On the scale of just a single large galaxy — like us, perhaps — our simulations tell us that each galaxy should get a large, diffuse halo of dark matter with a thin disk of atoms at the center. Which is perfectly consistent with what we do observe, as well.

But they also predict a large number of very low mass satellites, and we don’t observe those.

“Hang on a minute,” you might say. “What about the Magellanic Clouds?”

Of course the Milky Way does have many small satellite galaxies. Dozens of them, in fact, and that number gets up into the hundreds if you include globular clusters. But our simulations predict many, many more than we observe, and this is a genuine problem for our models of structure formation. We’re pretty confident that we’ve nailed it on large scales, but the small scales have issues. What are the possible resolutions?

  1. Our models for structure formation are all wrong. There’s no dark matter, and our laws of gravity are wrong, and the fact that large-scale structure works as well as it does is nothing more than a lucky coincidence.
  2. There’s a problem with our simulations on small scales. Perhaps dark matter has low-energy interactions that we don’t understand well, perhaps the way galaxies merge and grow works different than our simulations tell us, or perhaps we keep making an unidentified mistake over and over again.
  3. The simulations and our models are both correct, and the flaw lies with our observations. Perhaps these satellite galaxies are there, but they’re much dimmer than we anticipated, and we haven’t found them simply because we don’t know where to look.

On most days, I think option 2 is the most likely. But a BBC story alerted me
to this paper (full text here) by Sukanya Chakrabarti and her collaborators, entitled Finding Dark Galaxies From Their Tidal Imprints.

If option 3 is correct (or even partially correct), this is a group of astronomers really sticking their necks out there to find them. Here’s what they’re doing.

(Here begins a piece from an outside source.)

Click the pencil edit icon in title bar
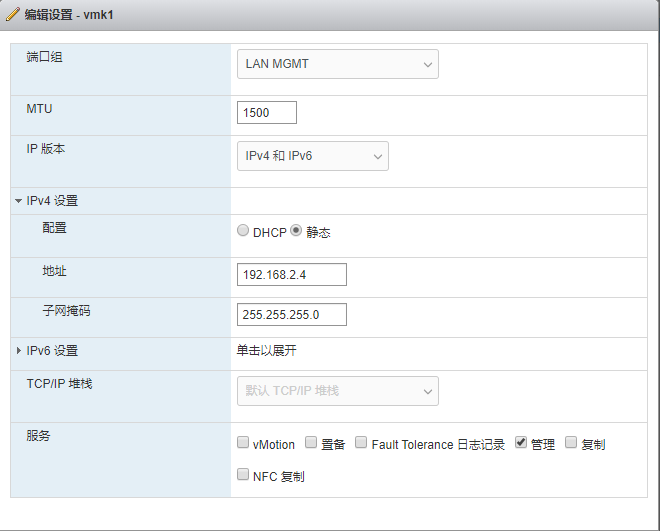(12, 15)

Image credit: Tony and Daphne Hallas.

This is M51, the Whirlpool Galaxy, a gorgeous face-on spiral galaxy. The more astute among you will notice that it’s also an interacting galaxy, as the large spiral is in the process of merging with a smaller galaxy about one-third its size (and slightly behind it, from our point of view).

This and all subsequent images from S. Chakrabarti et al., except where noted.

But if we only focus on the hot hydrogen gas from this object, we see that it sweeps out in a great tail-like shape, with some disruptions in it! It turns out, as this paper discusses, that this exact phenomena can be modeled by simulations, which the authors do.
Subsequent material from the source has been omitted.